Metrics tell you something is slow. Logs tell you an error occurred. Neither tells you why a request that touched six services took three seconds when it should have taken two hundred milliseconds. That is the problem distributed tracing solves, and Tempo is how I added it to the stack.
I resisted tracing for a while. It felt like the kind of thing big companies with dozens of microservices needed, not something relevant for the systems I was building. I was wrong. Even with three or four services talking to each other, tracing answers questions that metrics and logs simply cannot.
What Tracing Actually Shows You
Every request that comes into your system gets assigned a trace ID. As that request flows through your services, each operation — a database query, an HTTP call to another service, a cache lookup — becomes a span within that trace. At the end, you have a complete picture of everything that happened, in order, with timing for each step.
The first time I looked at a real trace for a slow request, I found the problem in about thirty seconds. One database query that should have used an index was doing a full table scan. It showed up as a span taking 1.8 seconds in a request that was otherwise fine. Without tracing I would have been adding log statements and redeploying, hoping to catch it again.
Tempo's Place in the Stack
Tempo is Grafana's distributed tracing backend. Like Loki with logs, it is designed to be cheap to run and simple to operate. It stores traces in object storage — S3, Azure Blob, or local disk — and indexes only the trace ID and a handful of metadata fields. You do not pay for full-text indexing of every span attribute.
It accepts traces in the standard formats: OpenTelemetry, Jaeger, Zipkin. You pick what your application emits and Tempo receives it. No proprietary protocol.
And like Prometheus and Loki before it, it connects directly to Grafana. Once it is wired up, you can jump from a spike in your error rate panel straight to the traces from that time window. From there you drill into individual spans. The whole investigation happens in one place.
Setting It Up in .NET
OpenTelemetry is the standard and .NET has first-class support for it. Add the packages:
dotnet add package OpenTelemetry.Extensions.Hosting
dotnet add package OpenTelemetry.Instrumentation.AspNetCore
dotnet add package OpenTelemetry.Instrumentation.Http
dotnet add package OpenTelemetry.Exporter.OpenTelemetryProtocolThen configure it in your startup:
builder.Services.AddOpenTelemetry()
.WithTracing(tracing => tracing
.SetResourceBuilder(ResourceBuilder.CreateDefault()
.AddService("my-api"))
.AddAspNetCoreInstrumentation()
.AddHttpClientInstrumentation()
.AddOtlpExporter(opts => {
opts.Endpoint = new Uri("http://tempo:4317");
}));That is it for the basics. ASP.NET Core instrumentation automatically creates spans for every incoming request. HTTP client instrumentation creates child spans for every outgoing call. You get the full request flow without writing a single manual span.
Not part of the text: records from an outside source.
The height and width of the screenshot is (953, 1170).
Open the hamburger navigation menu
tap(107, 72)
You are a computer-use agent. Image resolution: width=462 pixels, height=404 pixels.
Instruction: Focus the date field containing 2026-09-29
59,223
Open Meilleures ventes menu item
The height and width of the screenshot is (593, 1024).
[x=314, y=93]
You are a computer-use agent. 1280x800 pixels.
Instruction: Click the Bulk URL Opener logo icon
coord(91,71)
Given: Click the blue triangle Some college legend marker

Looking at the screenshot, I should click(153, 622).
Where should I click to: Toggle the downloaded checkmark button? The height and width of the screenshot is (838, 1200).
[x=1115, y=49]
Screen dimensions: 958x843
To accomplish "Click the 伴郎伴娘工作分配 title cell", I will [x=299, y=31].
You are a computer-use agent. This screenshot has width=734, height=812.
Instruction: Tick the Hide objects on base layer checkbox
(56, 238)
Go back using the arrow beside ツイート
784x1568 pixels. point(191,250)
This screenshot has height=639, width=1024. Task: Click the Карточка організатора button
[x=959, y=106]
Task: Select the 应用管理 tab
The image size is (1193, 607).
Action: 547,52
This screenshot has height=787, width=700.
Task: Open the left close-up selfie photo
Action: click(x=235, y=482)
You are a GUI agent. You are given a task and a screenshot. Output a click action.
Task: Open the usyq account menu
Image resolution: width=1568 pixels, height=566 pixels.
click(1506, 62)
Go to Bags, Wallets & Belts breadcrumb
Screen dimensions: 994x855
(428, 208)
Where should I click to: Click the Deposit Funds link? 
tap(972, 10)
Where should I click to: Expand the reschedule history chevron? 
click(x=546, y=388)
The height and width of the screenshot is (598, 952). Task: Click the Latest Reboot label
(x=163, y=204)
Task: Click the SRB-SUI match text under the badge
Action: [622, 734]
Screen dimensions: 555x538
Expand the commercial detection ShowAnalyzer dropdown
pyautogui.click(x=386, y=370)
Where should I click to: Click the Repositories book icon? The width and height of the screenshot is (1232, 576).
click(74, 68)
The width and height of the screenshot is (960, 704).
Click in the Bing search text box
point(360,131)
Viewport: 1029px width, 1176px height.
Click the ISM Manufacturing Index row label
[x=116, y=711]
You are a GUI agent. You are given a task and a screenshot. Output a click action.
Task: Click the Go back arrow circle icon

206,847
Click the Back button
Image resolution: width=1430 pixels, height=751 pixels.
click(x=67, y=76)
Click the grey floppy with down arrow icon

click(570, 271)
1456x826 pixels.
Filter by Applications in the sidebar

For database calls, add the relevant instrumentation package for your ORM. Entity Framework Core has one. SqlClient has one. They slot into the same setup.
Reading Traces in Grafana
Add Tempo as a data source in Grafana, point it at your Tempo instance, and you can start searching traces immediately. Filter by service name, duration, status, or any attribute your application adds to spans.
The waterfall view is where tracing becomes viscerally useful. You see every span laid out on a timeline, indented by parent-child relationship. A slow database query sits visually inside the handler that triggered it. A retry to an external service shows up as two consecutive spans with a gap between them. The shape of the trace tells you the story of the request.
Grafana also links Tempo to Loki automatically if you configure both. From a span, you can jump directly to the logs emitted during that span's time window, for that service, without any manual filtering. Correlation that used to require copy-pasting timestamps across three tabs is now one click.
What I Did Not Expect
I expected tracing to be useful for debugging slow requests. It is. But what surprised me was how useful it is for understanding the system's normal behaviour.
Looking at healthy traces — requests that completed fast and without errors — taught me things about the codebase I did not know. Database queries I thought were simple turned out to involve multiple round trips. A cache I assumed was being hit was actually missing on the first request of every session. You learn what your system actually does, not what you think it does.
That kind of understanding is hard to get from metrics and logs alone. Metrics aggregate everything. Logs capture specific events. Traces show you the structure of execution. All three together give you a complete picture.
Completing the Stack
With Prometheus, Loki, Tempo, and Grafana, the observability stack is complete. Metrics for the what, logs for the what exactly, traces for the why and where. All open source, all vendor-neutral, all connected in Grafana.
I set this up incrementally over several months, starting with Prometheus, then adding Loki, then Tempo. Each one added a layer of understanding that the previous ones could not provide. None of them required significant infrastructure investment or lock-in to a cloud provider's billing model.
If you have already come this far with Prometheus and Loki, Tempo is a natural and worthwhile last step.